■ **DIRECTION**:
Reproduce the entire listing below word for word, omitting the pictures from your reply.

■ **DATA PROVIDED**:

--

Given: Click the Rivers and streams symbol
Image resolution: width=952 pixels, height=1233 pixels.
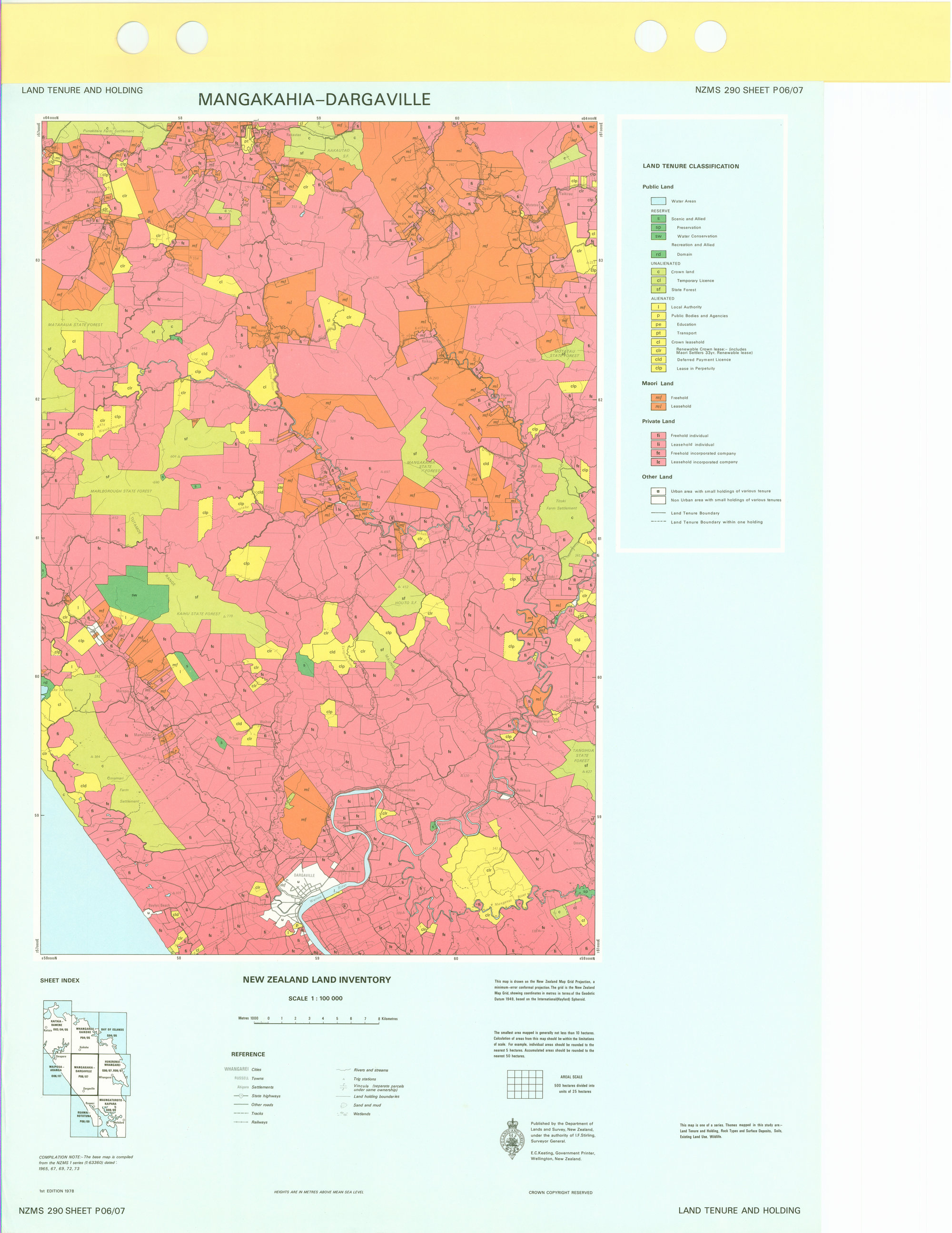Looking at the screenshot, I should click(x=343, y=1069).
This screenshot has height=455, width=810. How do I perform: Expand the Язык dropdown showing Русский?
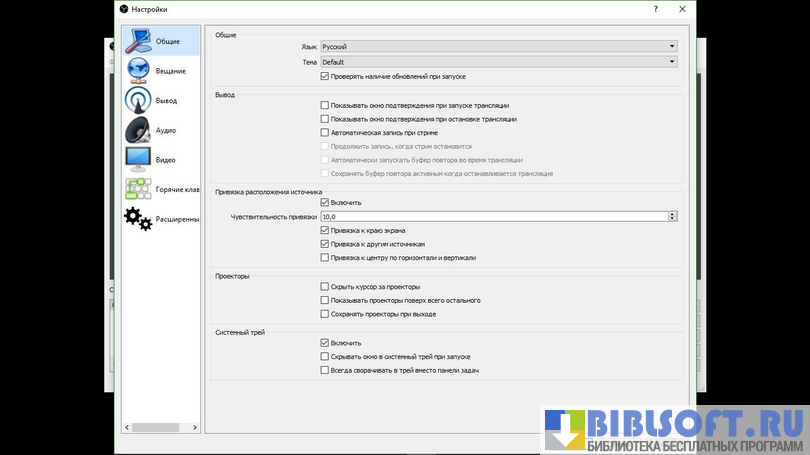[x=498, y=46]
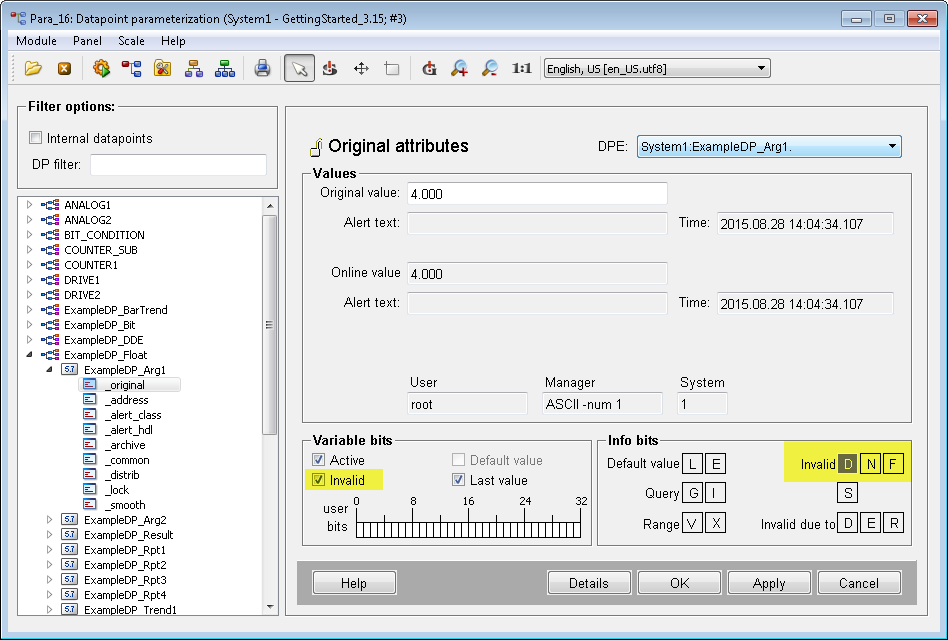The width and height of the screenshot is (948, 640).
Task: Uncheck the Invalid variable bit
Action: click(319, 480)
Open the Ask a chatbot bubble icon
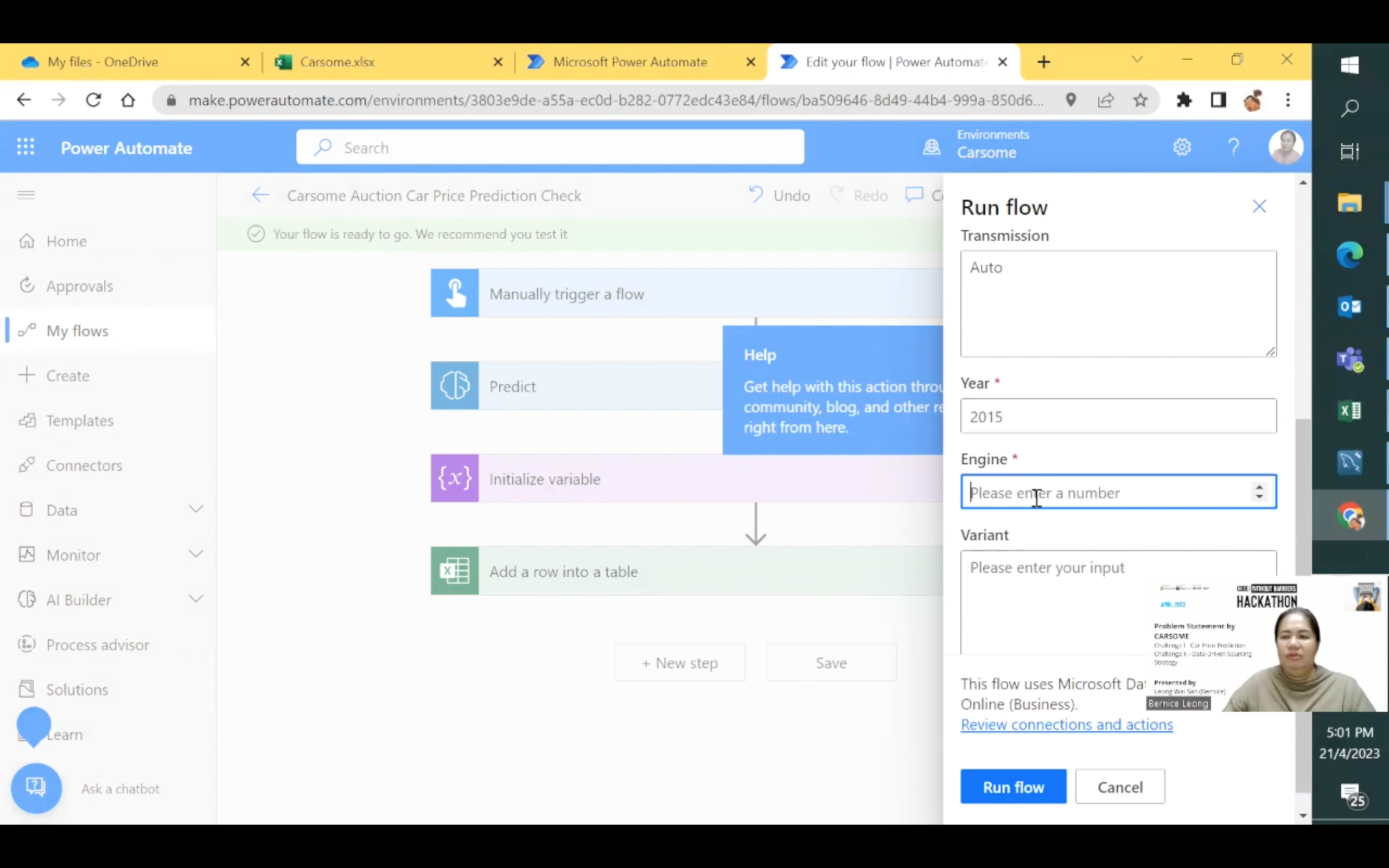The image size is (1389, 868). 36,788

--

■ **RESULT OF THE TASK**:
Given: Click the Rivers and streams symbol
Image resolution: width=952 pixels, height=1233 pixels.
Looking at the screenshot, I should click(x=343, y=1069).
This screenshot has height=455, width=810. How do I perform: Expand the Язык dropdown showing Русский?
[x=498, y=46]
The width and height of the screenshot is (948, 640).
Task: Uncheck the Invalid variable bit
Action: click(319, 480)
Open the Ask a chatbot bubble icon
The image size is (1389, 868). 36,788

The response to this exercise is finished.